Luis Poirot viene del teatro. De una época gloriosa del teatro chileno, una de experimentación, sobria sin embargo, cuidadosa con las formas, aunque implacable con el fondo. La época del ICTUS y el teatro experimental de la Chile y la Católica. Un teatro donde los que serían los directores del nuevo cine chileno (Ruiz, Littin, Soto) y los compositores y cantantes de la nueva canción chilena (Jara, Manns, Ángel e Isabel Parra), hacían sus primeras armas. Un teatro que era parte de un proceso político, social, económico y literario que Poirot retrató siempre en el mismo sobrio blanco y negro en primera fila, discreta y continuamente, con un apego absoluto a la dignidad de sus retratados, dejando que ellos creyeran que gobernaban su imagen, pero llevándolos suavemente a su terreno de juego, escenificando su fragilidad, comprendiendo su fuerza, dejando estampada la sintaxis de sus sombras, la sobriedad de su luz en imágenes que los resumen para la historia.

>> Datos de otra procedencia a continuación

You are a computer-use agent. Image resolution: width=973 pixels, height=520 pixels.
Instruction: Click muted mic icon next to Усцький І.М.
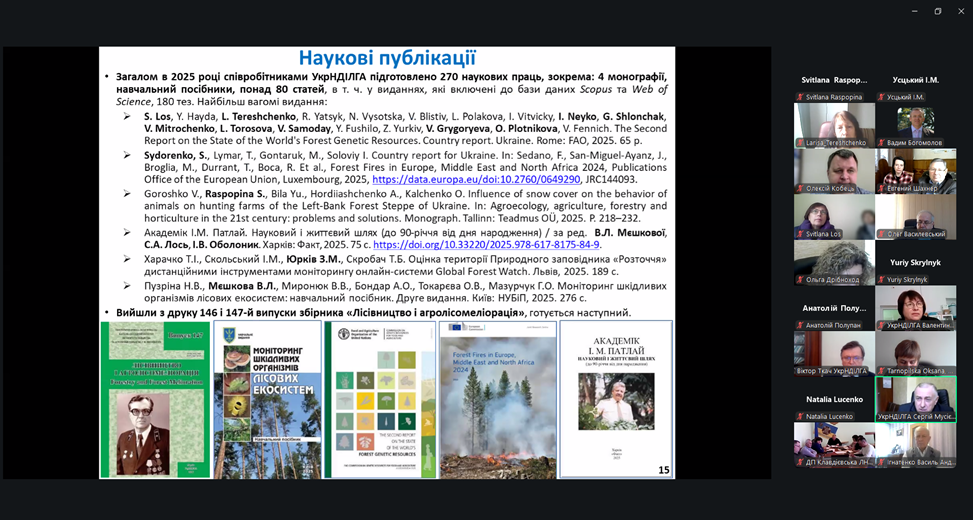[881, 97]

El origen teatral de Luis Poirot no solo tiene que ver con el conocimiento en primera persona de un mundo que sería la semilla de otros muchos mundos, sino en su manera de usar el diálogo como el centro de su trabajo, en que el lente es solo una forma más de seguir conversando. Un retrato que es también un comentario de sus propias lecturas, sus intereses, sus gustos y fobias. Un retrato que es una forma de acercarse a la obra del retratado, a sus paradojas, a sus secretos.
El diálogo: recuerdo eso de cuando me retrato a mí, el honor primero de ser parte de una galería de próceres de la cultura chilena, y luego su manera de conversar suave y perpetuamente, de convertir la sesión en una forma de conocernos, de comprendernos, donde lo que menos parecía importar era el lente y menos aún los disparos de la máquina, que no sentí llegar o irse.
Estaba yo, como casi siempre, cansado ese día, pensando en lo que tenía que hacer después de la foto. Sacarme fotos es después de todo algo que llevo haciendo desde los veinte años, algo que siempre me gusta tanto como me incomoda, y para la que he ido desarrollando una rutina, la de pensar que no soy yo el que se saca la foto, que es solo un fantasma de mí mismo el que entrego sin muchas restricciones, pero sin verdadera entrega tampoco. Fui así defendiéndome de la mejor manera que conozco, es decir mostrándole al fotógrafo de antemano las poses que sabía, funcionaban. Poirot no rechazó mis sugerencias, ni tampoco las aceptó, sino que se puso a conversar. Su pozo sin fondo de anécdotas, su conocimiento sin límite de las intimidades de la cultura chilena y la catalana logró hacerme olvidar el día, la hora, la timidez y la soberbia propia para dejar de contar los minutos.
Mientras Poirot me contaba pormenores de su vida que otro hubiese preferido no contar, y que no servían para exhibirse sino para explicarse, para explicar las distintas vidas que vivían en su vida, me dejé fotografiar entonces, me dejé sobre todo mirar. Lo hacía, creo, también, para que la foto fuera parte de su vida y no de su trabajo. Un trabajo, mi foto, que por lo demás no creo que nadie haya remunerado. Lo hacía para leerme, no mis libros sino yo mismo, la máscara que quería posar y la cara que llevaba el peso de la máscara. La persona que era y la que quería mostrar.
Y pensé en Lihn sentado al lado de una metralleta de juguete, y Uribe subido en una escalera, y Allende sobrevolando una serie sin fin de banderas, y Víctor Jara fumando en la cuneta, y Nicanor Parra con poncho e impecables sombreros, y también en la Moneda destrozada, y el rostro de Raúl Ruiz también estragado por el tiempo, a punto de hacerse inmortal.
Escenarios, rostros de la historia, de la historia de Poirot y la de Chile unidas por un mismo trato respetuoso, sin aspavientos, sin trampas con la luz y la cámara oscura. Retratos de otros que son otro tanto retratos del propio Poirot, fotógrafo y un poco actor, de lentes siempre gruesos, completamente chileno como solo lo puede ser un francés, las cejas levantadas como un búho en la última rama de un árbol. Sin edad visible, viejo cuando era joven, y joven cuando viejo, eso y el brillo de una mirada que busca tanto como se esconde, que no deja nunca de entender lo que capta, de grabar instantes finales y seminales de una enorme conversación sin fin.